• [Records supplied]

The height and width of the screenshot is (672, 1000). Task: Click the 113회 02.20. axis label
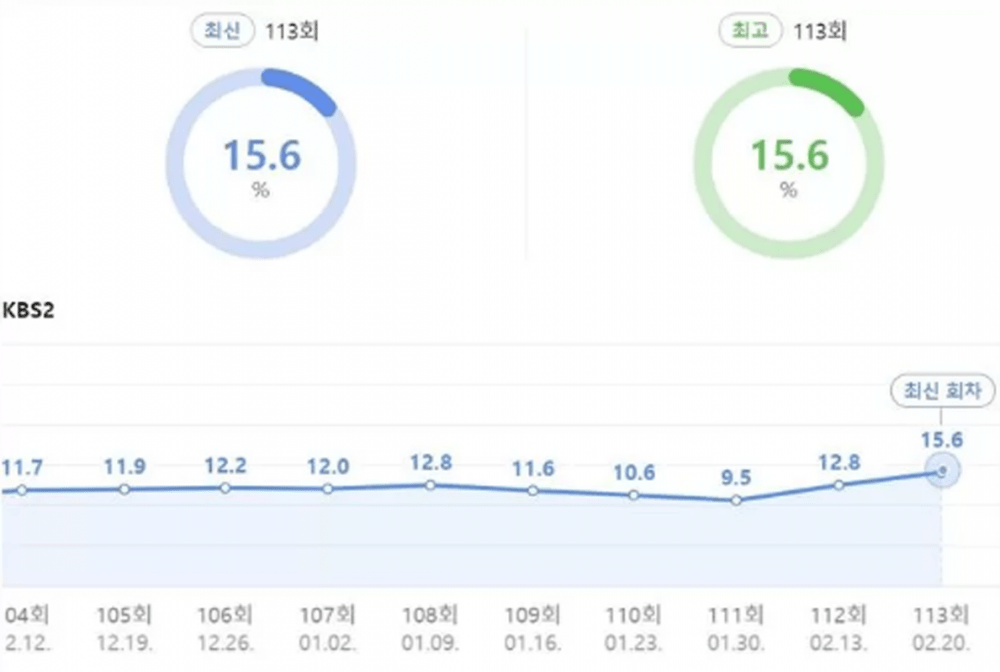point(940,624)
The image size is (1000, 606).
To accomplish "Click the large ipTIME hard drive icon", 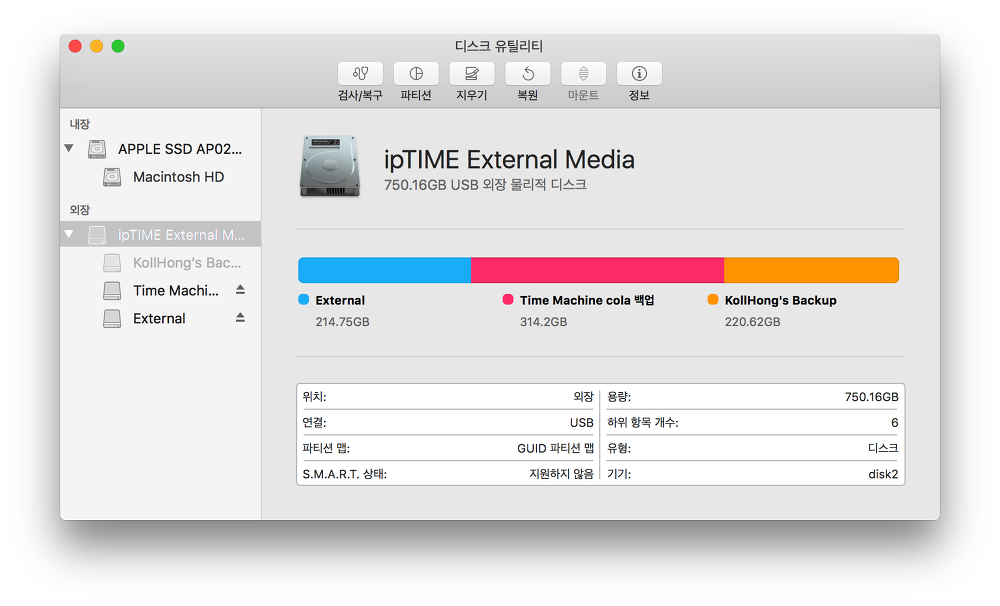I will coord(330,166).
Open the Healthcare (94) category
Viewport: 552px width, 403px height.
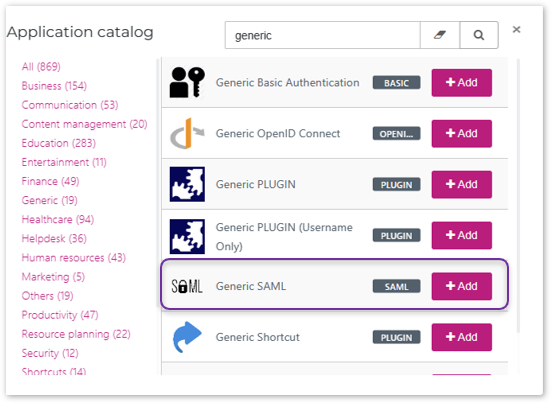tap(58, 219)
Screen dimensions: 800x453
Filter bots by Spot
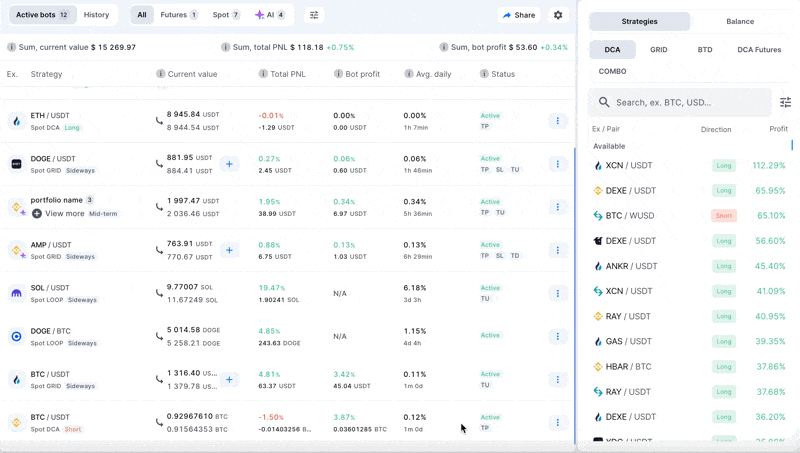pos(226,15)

• [How to complete this task] Begin at the line with "Open the Healthcare (94) category" and retype exactly every line through the last one of the entries above, both included, and nothing more; pictures stay out.

• [Task output]
Open the Healthcare (94) category
Viewport: 552px width, 403px height.
tap(58, 219)
Screen dimensions: 800x453
Filter bots by Spot
pos(226,15)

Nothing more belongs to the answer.